Kerjakan ini >>
Salin tanpa perubahan semua baris materi di bawah, dari baris yang memuat "Open the cluster" hingga baris yang memuat "click(x=217, y=289)", termasuk kedua baris tersebut.

Isi dataset >>
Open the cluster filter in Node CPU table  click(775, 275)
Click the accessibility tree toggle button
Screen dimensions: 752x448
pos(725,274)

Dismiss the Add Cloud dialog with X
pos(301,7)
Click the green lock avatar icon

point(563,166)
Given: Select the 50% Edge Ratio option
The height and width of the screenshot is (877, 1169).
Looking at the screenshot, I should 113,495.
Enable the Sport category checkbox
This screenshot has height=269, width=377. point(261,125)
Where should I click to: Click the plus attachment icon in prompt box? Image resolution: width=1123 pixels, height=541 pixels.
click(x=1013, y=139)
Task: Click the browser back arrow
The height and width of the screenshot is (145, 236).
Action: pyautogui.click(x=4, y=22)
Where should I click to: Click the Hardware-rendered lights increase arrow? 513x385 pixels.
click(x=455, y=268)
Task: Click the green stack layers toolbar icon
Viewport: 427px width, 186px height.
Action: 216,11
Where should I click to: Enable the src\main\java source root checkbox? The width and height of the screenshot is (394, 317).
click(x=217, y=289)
* * *
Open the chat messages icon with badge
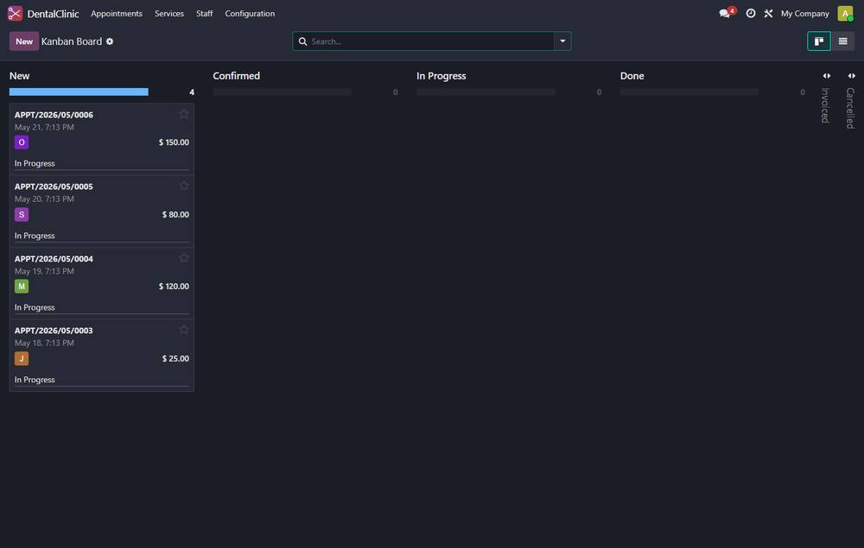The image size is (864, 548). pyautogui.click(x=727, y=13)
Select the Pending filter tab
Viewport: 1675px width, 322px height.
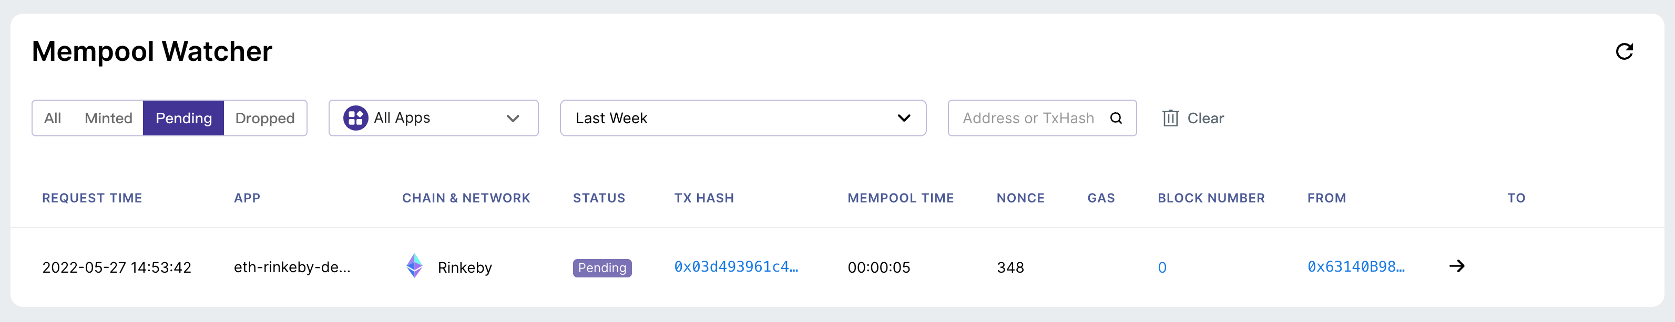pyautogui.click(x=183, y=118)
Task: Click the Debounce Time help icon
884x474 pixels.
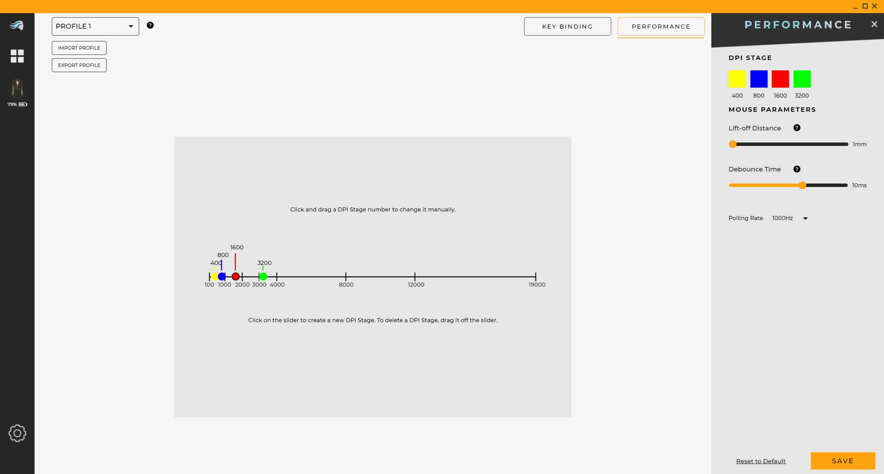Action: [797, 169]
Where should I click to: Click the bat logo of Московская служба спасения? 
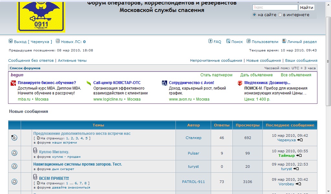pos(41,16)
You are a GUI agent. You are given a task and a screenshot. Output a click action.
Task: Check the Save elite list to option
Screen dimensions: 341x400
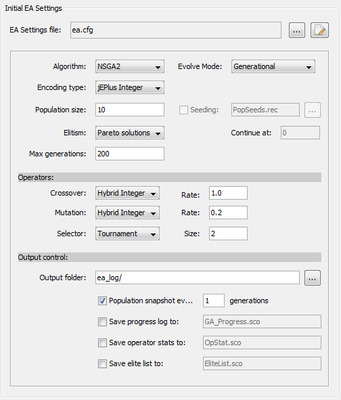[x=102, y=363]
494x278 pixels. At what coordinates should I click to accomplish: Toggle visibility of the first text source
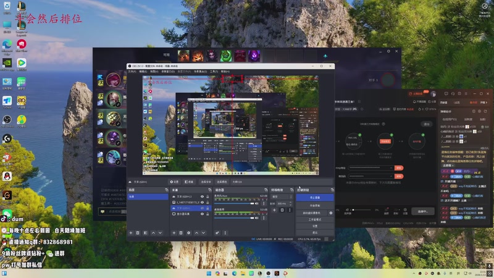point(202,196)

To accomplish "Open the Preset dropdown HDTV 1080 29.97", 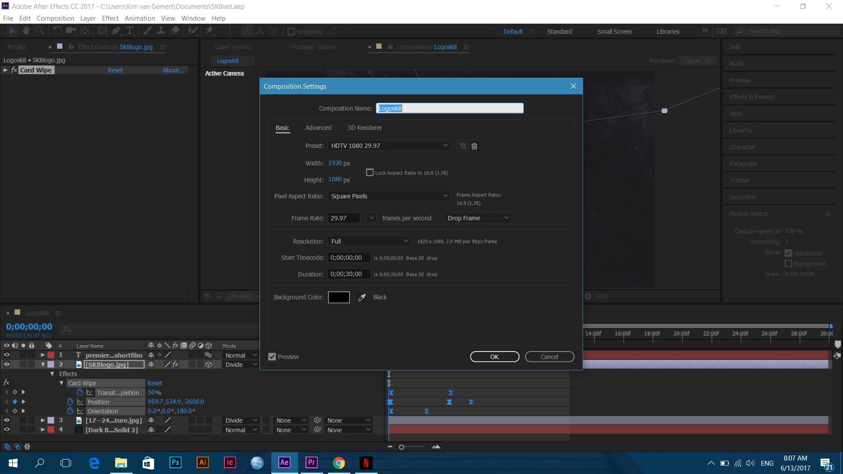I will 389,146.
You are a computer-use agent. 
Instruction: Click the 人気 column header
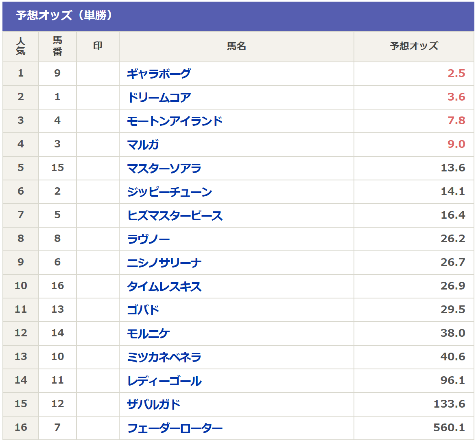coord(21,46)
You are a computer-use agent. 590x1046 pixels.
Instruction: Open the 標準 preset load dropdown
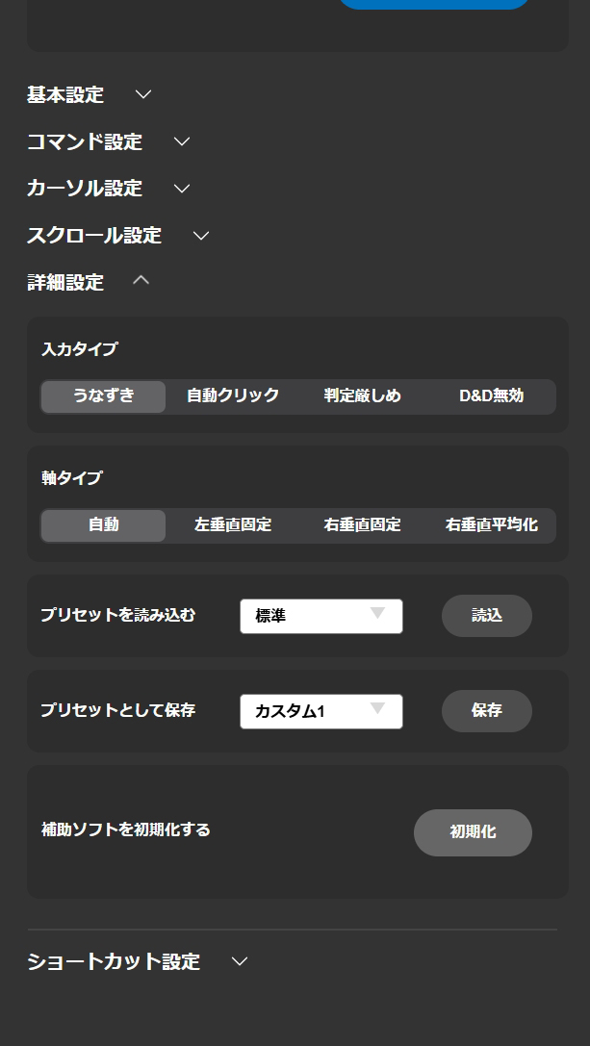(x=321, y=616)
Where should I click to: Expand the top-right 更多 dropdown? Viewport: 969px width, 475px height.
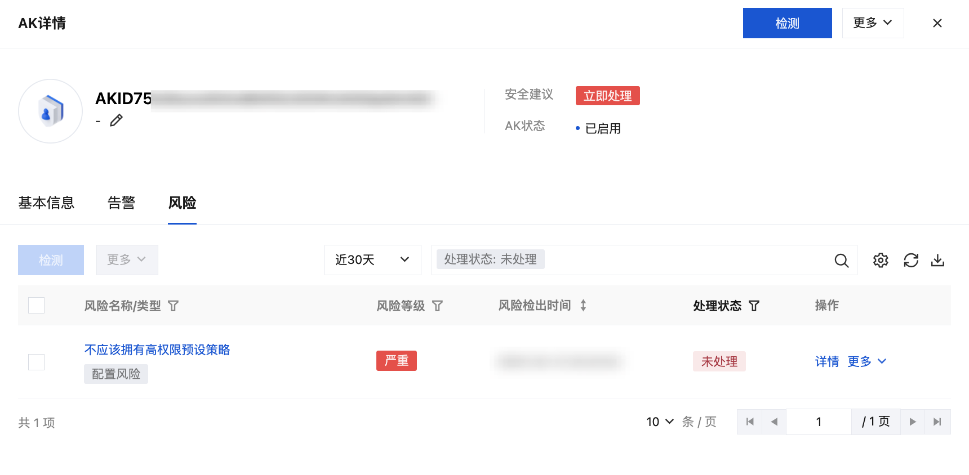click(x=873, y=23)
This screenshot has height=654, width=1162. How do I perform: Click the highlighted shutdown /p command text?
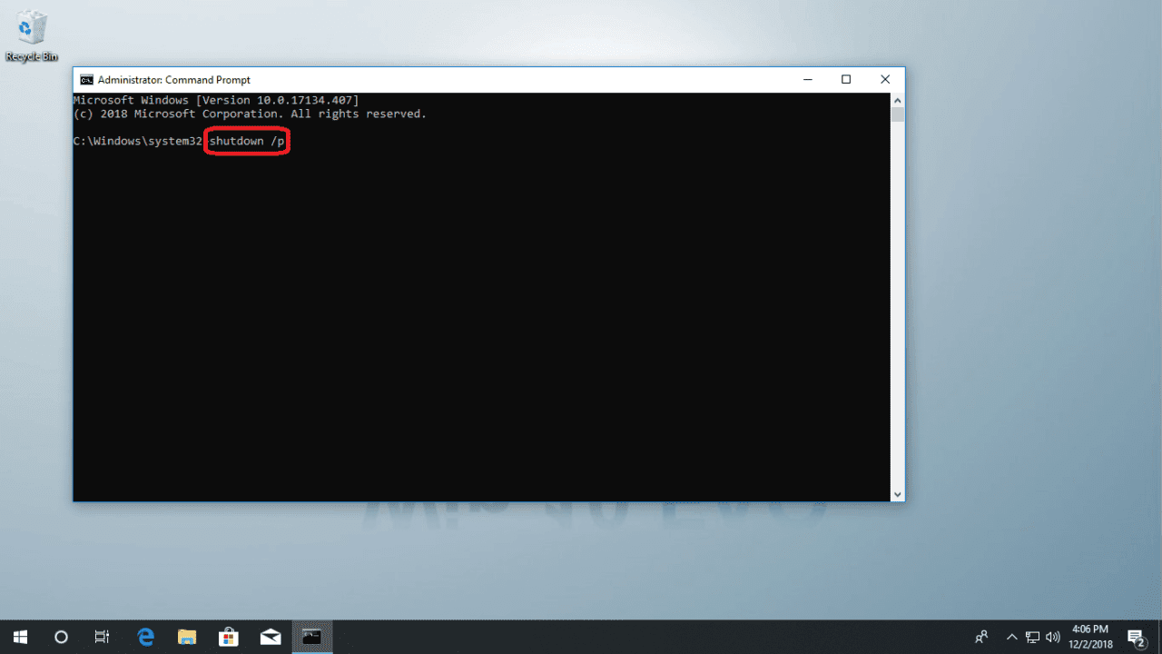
...
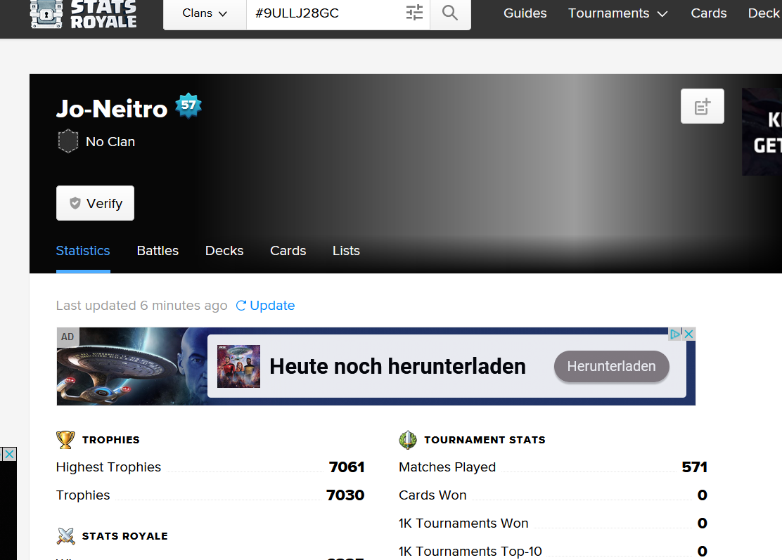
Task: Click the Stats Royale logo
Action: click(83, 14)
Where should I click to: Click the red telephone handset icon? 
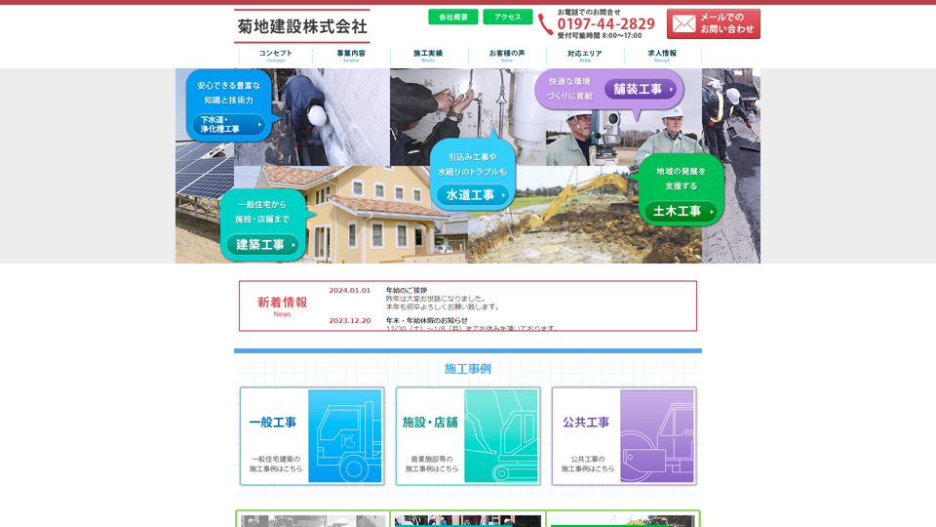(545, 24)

Hasil latihan ini >>
Open the cluster filter in Node CPU table  click(775, 275)
Click the accessibility tree toggle button
Screen dimensions: 752x448
pos(725,274)

Dismiss the Add Cloud dialog with X
pos(301,7)
Click the green lock avatar icon

point(563,166)
Given: Select the 50% Edge Ratio option
The height and width of the screenshot is (877, 1169).
Looking at the screenshot, I should 113,495.
Enable the Sport category checkbox
This screenshot has height=269, width=377. point(261,125)
Where should I click to: Click the plus attachment icon in prompt box? Image resolution: width=1123 pixels, height=541 pixels.
click(x=1013, y=139)
Task: Click the browser back arrow
The height and width of the screenshot is (145, 236).
Action: pyautogui.click(x=4, y=22)
Where should I click to: Click the Hardware-rendered lights increase arrow? 513x385 pixels.
click(x=455, y=268)
Task: Click the green stack layers toolbar icon
Viewport: 427px width, 186px height.
Action: 216,11
Where should I click to: Enable the src\main\java source root checkbox? The width and height of the screenshot is (394, 317).
click(x=217, y=289)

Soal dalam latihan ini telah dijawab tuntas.